There's a lot involved here, but I'll try to keep this short. Some years ago I met a girl, things were great, we were young and happy. I didn't know at the time but I was really not ready for the kind of relationship we had. All in all, we spent a good few years together, with a few break ups in between. Sometimes she'd get me back, sometimes I'd get her back. And then it was over. I thought that was fine. But this girl was never too far from my heart and mind.
I joined the Marines some time after what I thought would be our last parting of ways. After leaving the Marines, I tried yet again to win her back. It was a strange situation and we decided it was maybe best to part ways yet again. After the Marines, I was mentally a bit strange. Not really sure how to put it, but that really wasn't a good time to try again. While I was mentally and emotionally much stronger, I think it was too soon to rekindle that old flame while I was making the transition from military to civilian life.

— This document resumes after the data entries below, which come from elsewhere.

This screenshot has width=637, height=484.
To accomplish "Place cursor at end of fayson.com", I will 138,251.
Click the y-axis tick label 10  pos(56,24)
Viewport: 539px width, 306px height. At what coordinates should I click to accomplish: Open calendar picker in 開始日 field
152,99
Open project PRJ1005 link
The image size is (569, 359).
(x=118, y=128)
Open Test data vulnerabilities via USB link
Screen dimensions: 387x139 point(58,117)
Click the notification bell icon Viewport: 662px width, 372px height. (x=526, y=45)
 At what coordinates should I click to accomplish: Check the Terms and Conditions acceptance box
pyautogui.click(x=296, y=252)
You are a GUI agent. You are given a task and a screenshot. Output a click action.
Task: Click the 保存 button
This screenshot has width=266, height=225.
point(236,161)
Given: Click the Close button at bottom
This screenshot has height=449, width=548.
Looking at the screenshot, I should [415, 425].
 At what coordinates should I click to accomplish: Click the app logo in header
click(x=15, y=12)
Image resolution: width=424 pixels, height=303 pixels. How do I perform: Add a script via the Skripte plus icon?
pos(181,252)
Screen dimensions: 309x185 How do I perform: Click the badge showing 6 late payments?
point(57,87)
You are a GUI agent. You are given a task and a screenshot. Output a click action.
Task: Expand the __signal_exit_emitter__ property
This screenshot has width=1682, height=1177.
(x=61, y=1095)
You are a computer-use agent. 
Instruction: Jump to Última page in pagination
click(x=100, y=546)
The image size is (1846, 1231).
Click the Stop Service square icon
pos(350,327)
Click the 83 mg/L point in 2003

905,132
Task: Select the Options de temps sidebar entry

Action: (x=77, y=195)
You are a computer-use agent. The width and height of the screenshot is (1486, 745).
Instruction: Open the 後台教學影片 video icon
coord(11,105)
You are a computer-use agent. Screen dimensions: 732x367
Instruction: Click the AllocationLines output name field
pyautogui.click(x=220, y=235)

Now, after a few years of one nighters and bad relationships(I'm a sucker, sometimes a pretty smile is all it takes and I wake up one day in a relationship I never should have been in, and I'm a bit of a "crazy" magnet) I can't help it but God damn it I love this woman! Everything I used to think was wrong with her seems so right. I can smell and taste her when I think about her too much. I lose sleep about it and it's often very difficult to get my mind on something else.
We have mutual friends, so every once in a awhile we see each other. My heart races and I can tell hers does as well. I can't help but give her a certain subtle look, and she does the same, her batty eyes trying to avoid mine. Sometimes I'm so sure she's "the one" and other times I think maybe I just want what I can't have.
I don't have any trouble picking up women, I'm not trying to brag in any way here but it's damn near effortless for me. But still, she's the only one who makes me feel like I'm a kid again and just kissed a girl for the first time.
She's the only one I've ever broken up with and gotten back together with, the only I've ever wanted to and a little bird tells me it's been the same for her. I love her and I can't shake it no matter how hard I try. I can only keep her out of mind for so long until it all comes reeling back.
Now, for the question, should I pursue this any further or just let it go? I can only assume I'll get "NO!"'s, but damn near everything in me is screaming YES YES YES!
So much for trying to keep this short, but that's as short as I could get it.